Conceptually, "Inside Out" is heady, complex stuff, but it's still a lively, vibrantly animated comedy. The chemistry between all five of Riley's emotions is never not fun to watch. In another instance, we get to see the emotions inside Mom and Dad's headquarters. Respectively, they include a table of bespectacled, type-A women who wish they had met a Brazilian man and a table of mustachioed, sports-loving men whose minds wander. There are light, inventive moments when Joy and Sadness go on their journey, coming across a couple of memory inventory workers who find that Riley's four-year piano lessons have started to fade and keep sending the memory of an annoying chewing gum jingle to her mind (one of the film's choice running jokes). The happy-sad twosome then encounters Riley's old imaginary friend Bing Bong (Richard Kind), who leads them down a dubious shortcut through the restricted area of Abstract Thought, which hilariously turns the three into different artistic shapes and styles. When Riley enters REM sleep, Joy and Sadness also venture into "Dream Productions," visualized as an actual movie studio, only to come up against a creepy birthday clown and Grandmother's scary vacuum, witty little details that never cease.

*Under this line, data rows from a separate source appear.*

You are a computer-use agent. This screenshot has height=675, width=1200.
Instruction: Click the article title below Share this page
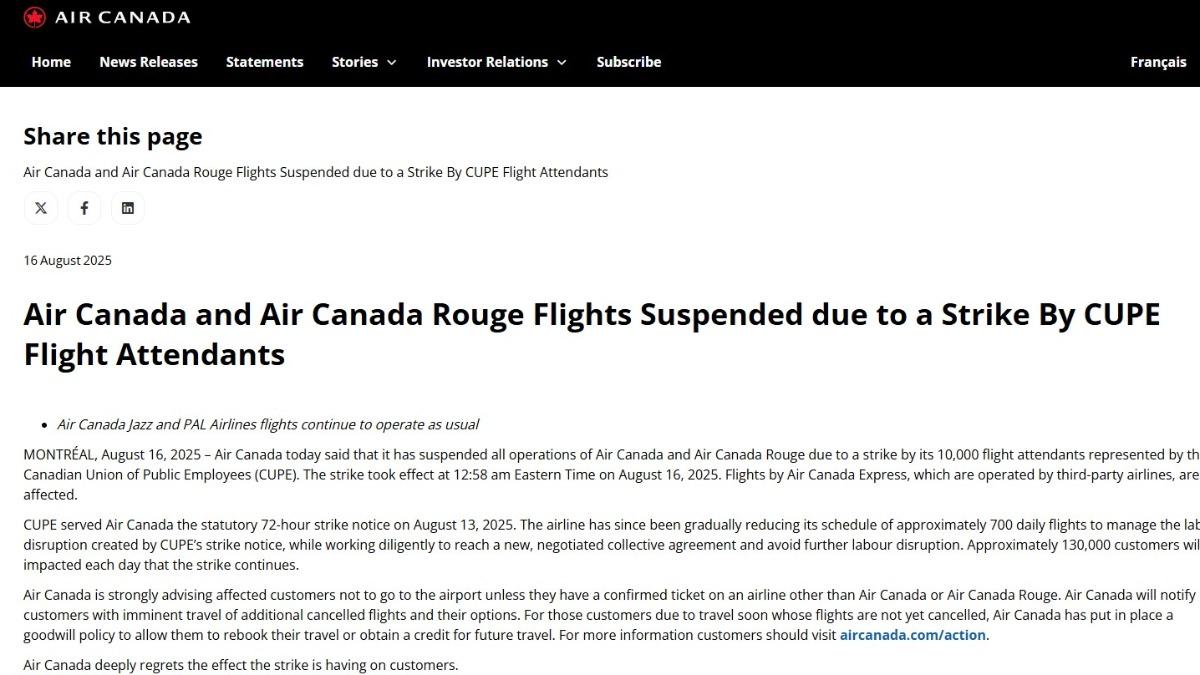(316, 172)
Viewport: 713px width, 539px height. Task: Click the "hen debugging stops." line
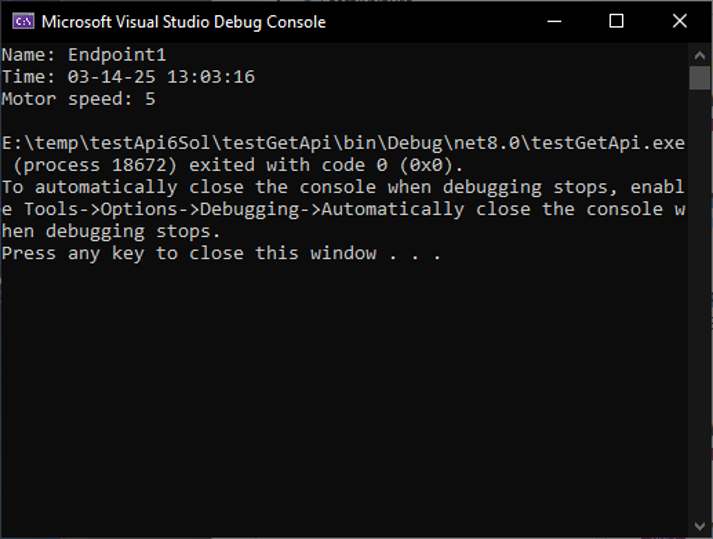pyautogui.click(x=110, y=231)
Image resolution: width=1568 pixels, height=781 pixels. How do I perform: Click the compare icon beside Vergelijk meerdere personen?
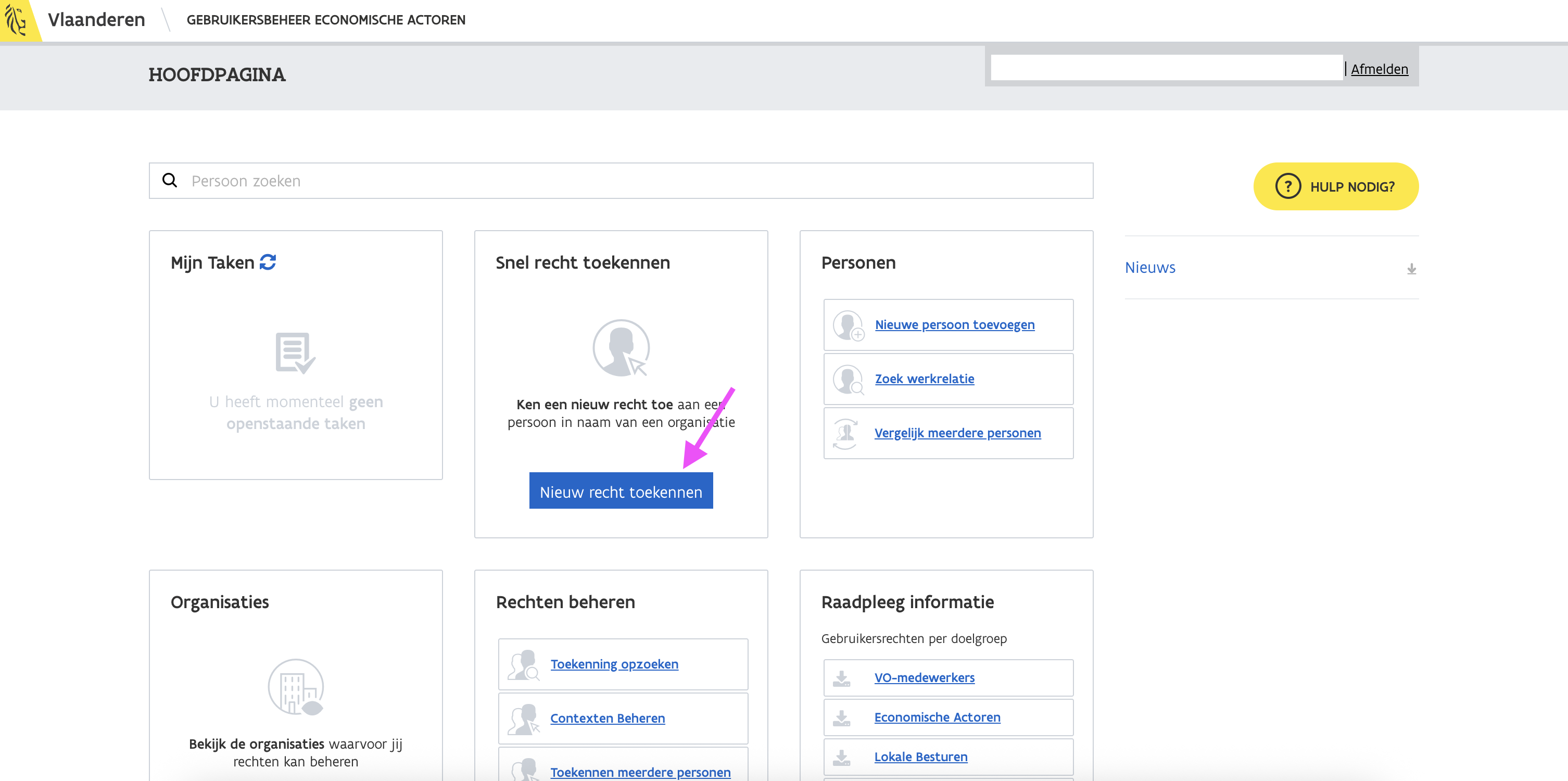point(845,433)
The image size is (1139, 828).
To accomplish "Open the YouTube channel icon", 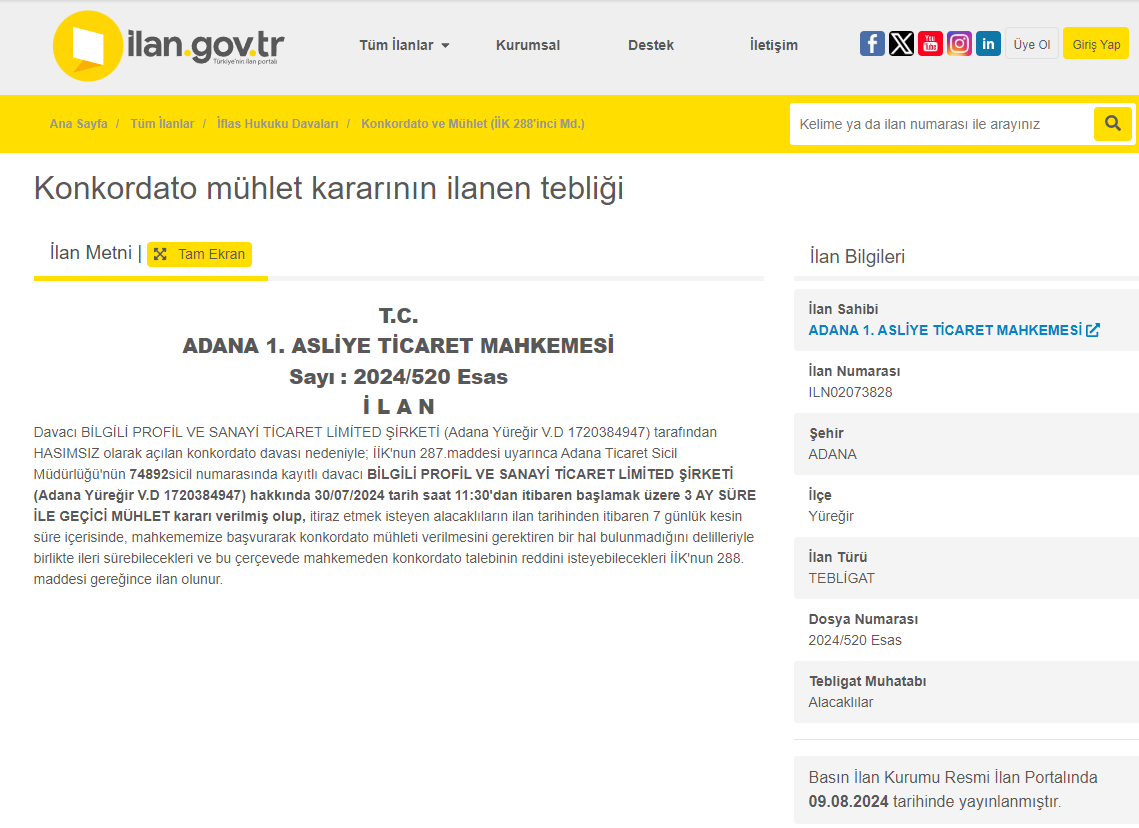I will pos(930,44).
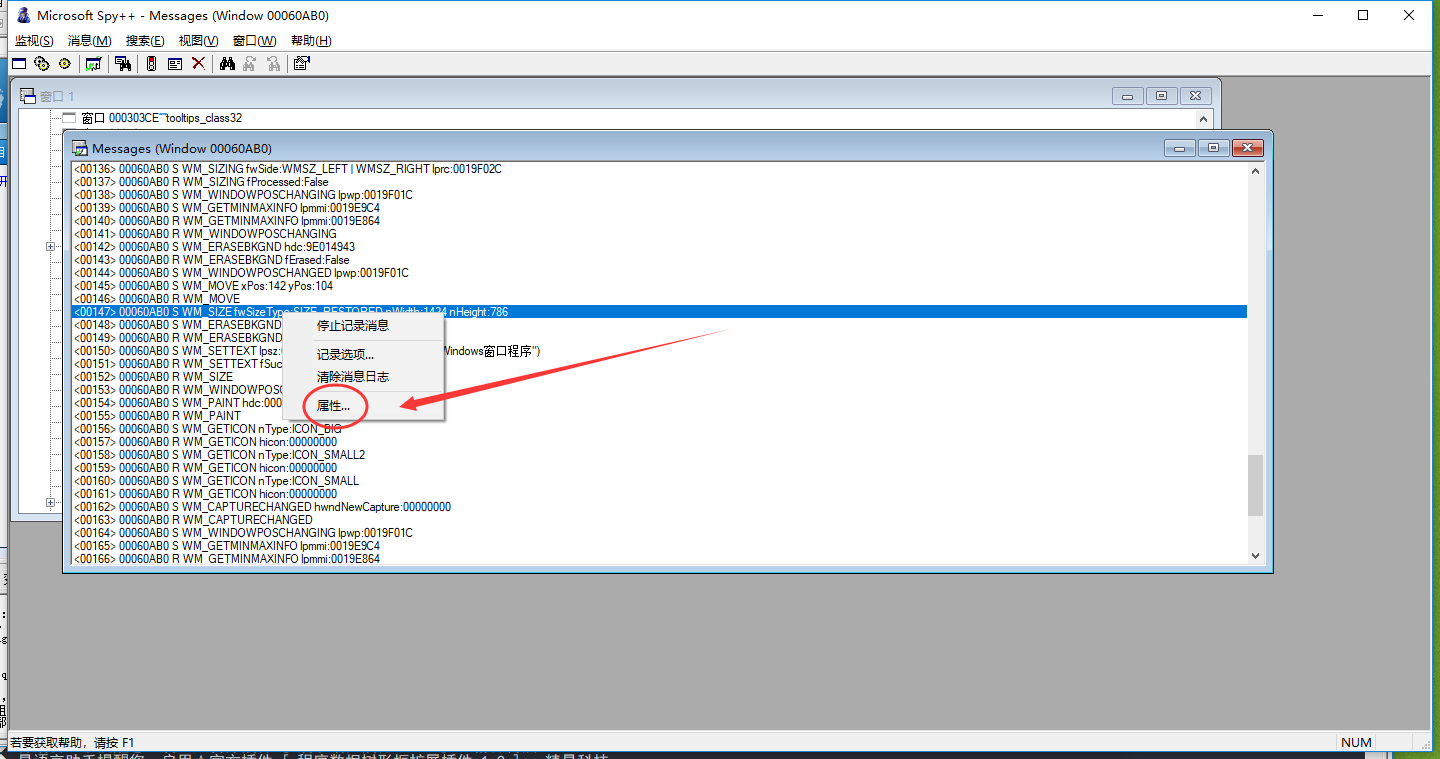Click the Find Window toolbar icon
The height and width of the screenshot is (759, 1440).
[x=123, y=64]
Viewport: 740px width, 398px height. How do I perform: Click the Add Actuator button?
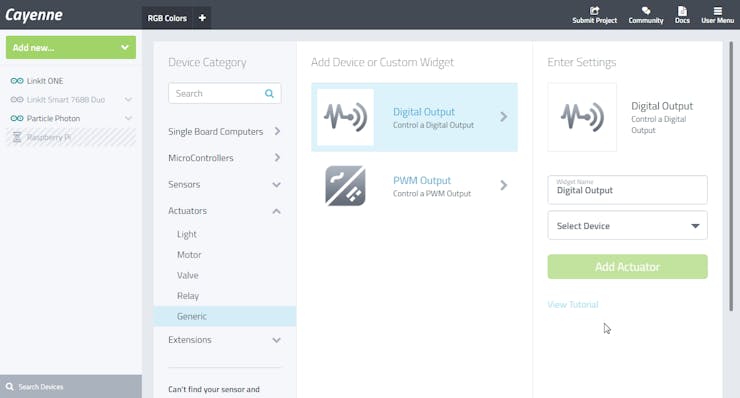click(x=627, y=267)
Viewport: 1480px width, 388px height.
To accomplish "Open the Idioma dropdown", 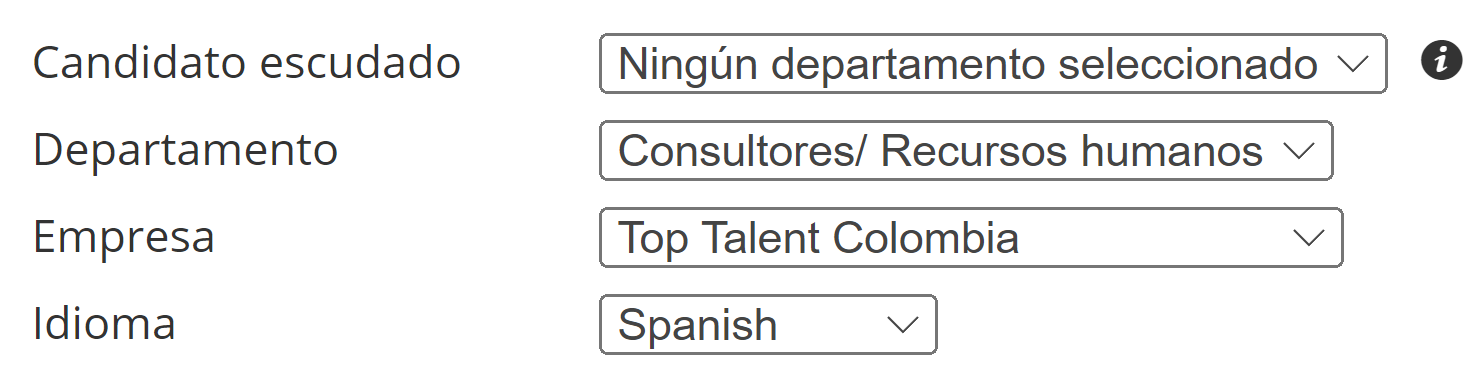I will click(768, 325).
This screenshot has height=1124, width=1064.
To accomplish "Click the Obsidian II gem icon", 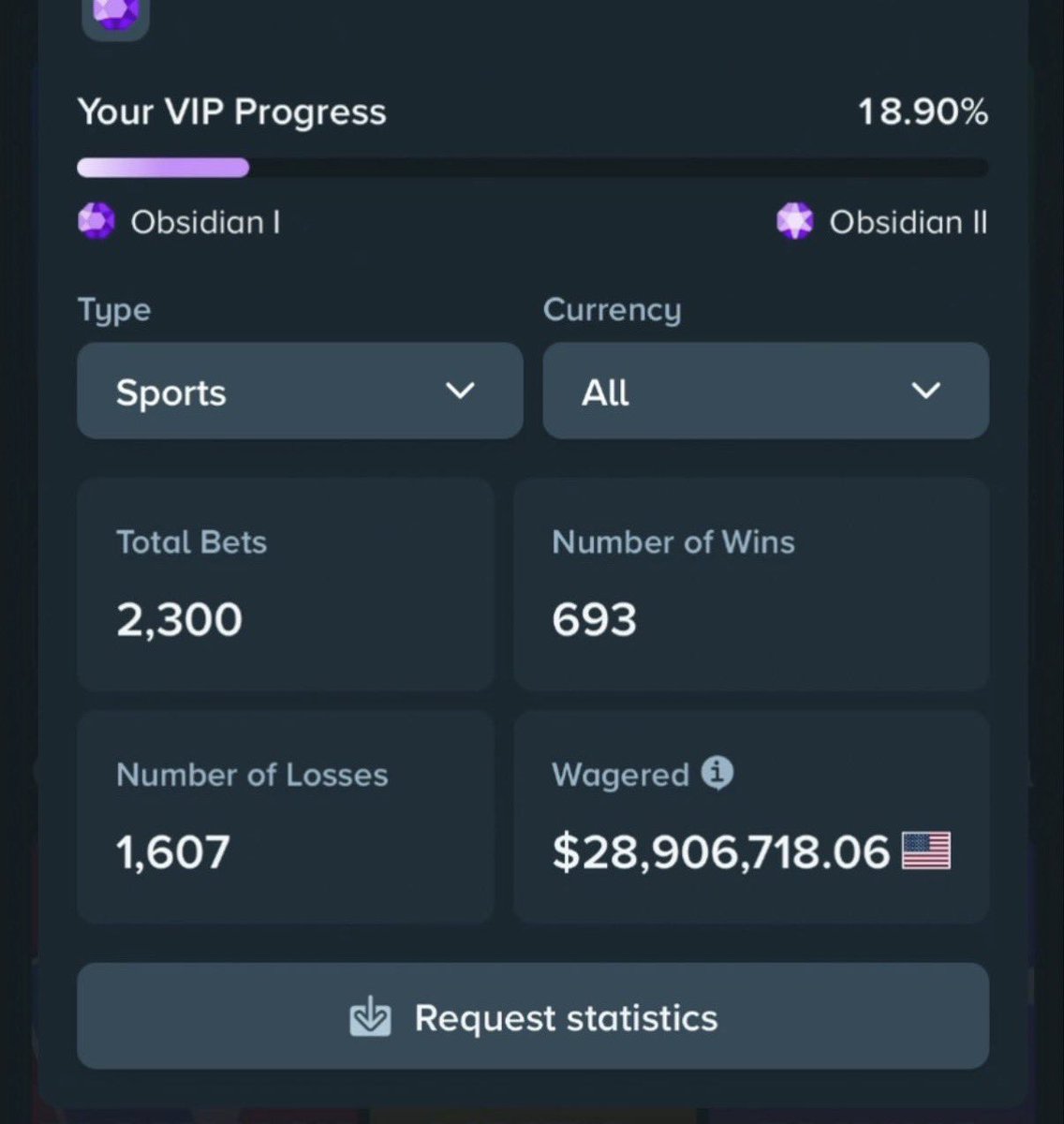I will (x=795, y=222).
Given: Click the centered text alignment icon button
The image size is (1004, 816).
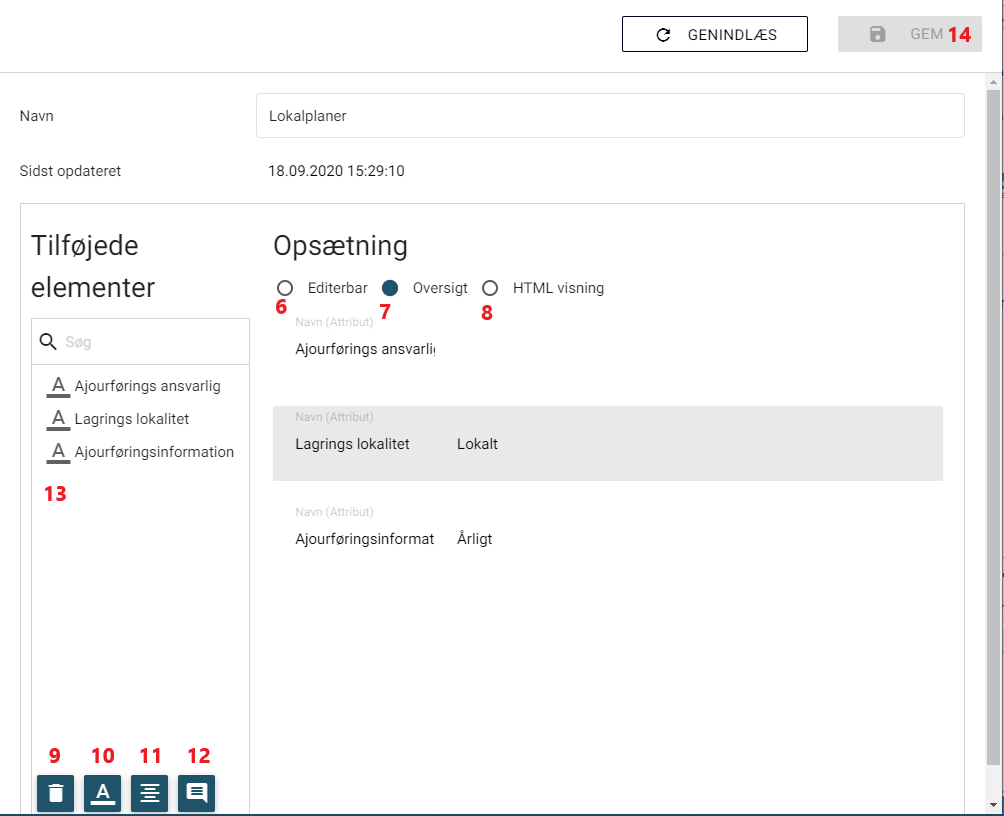Looking at the screenshot, I should [150, 794].
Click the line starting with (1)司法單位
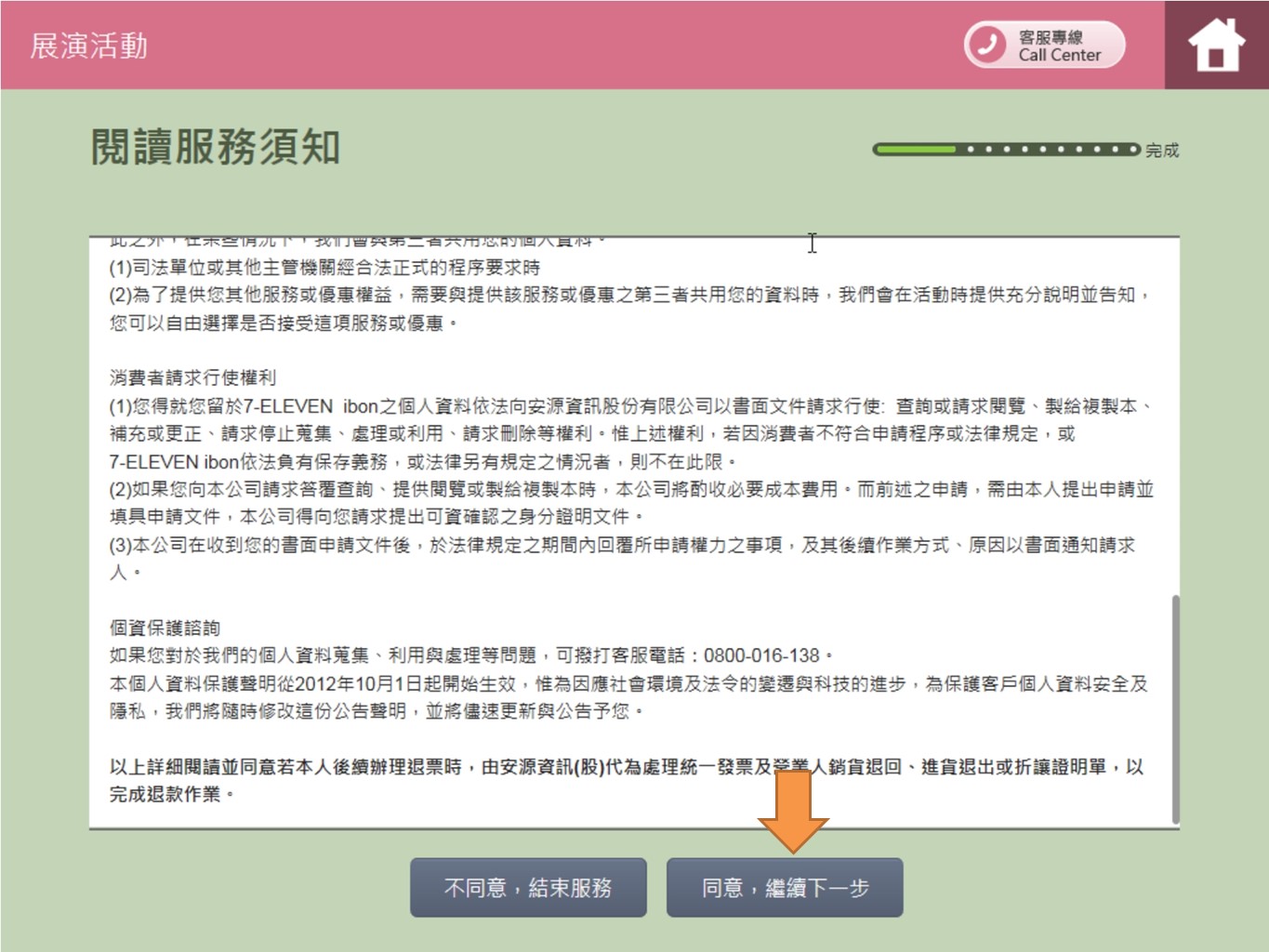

Headed by Amy Poehler as the ever-positive Joy, the stellar voice cast does excellent work, never calling attention to itself to distract from the characters. The deadpan Phyllis Smith is absolutely inspired as Sadness, a blue downer who always feels dejected and vulnerable that it's almost adorable. In the wrong hands, both roles of Joy and Sadness could have been rendered annoying, but Poehler and Smith very much balance one another out with their warmth and energy. Also, filling out the personalities of Fear, Anger, and Disgust, Bill Hader, Lewis Black, and Mindy Kaling are all frequently funny at inhabiting such personified emotions. Another standout is Richard Kind, who heartbreakingly voices the role of Riley's old imaginary friend Bing Bong, a half-elephant, half-dolphin creation who cries candies.
Like most of Pixar's output, "Inside Out" provokes both feelings of joy and sadness. (Preceding the feature, Pixar short "Lava" about the meeting of two volcanoes is an appetizer for how simple and simply sweet an animated film can be in still registering emotions.) As is always the case, the animation is a candy-colored sight to behold, even in the photo-realistic details of Riley and her parents' Bay Area apartment. The film's biggest achievement, however, is in its imaginative use of the human mind and the message that feelings can and must co-exist together. With puberty still on the way for Riley, "Inside Out" could lead to a franchise down the road—"Toy Story 2" and "Toy Story 3" are examples of how well that could go and and "Cars 2" would be an example of Pixar's lowest point—but the studio definitely has an original here. It will not only charm the pants off of adults and kids alike, but it will make everyone feel.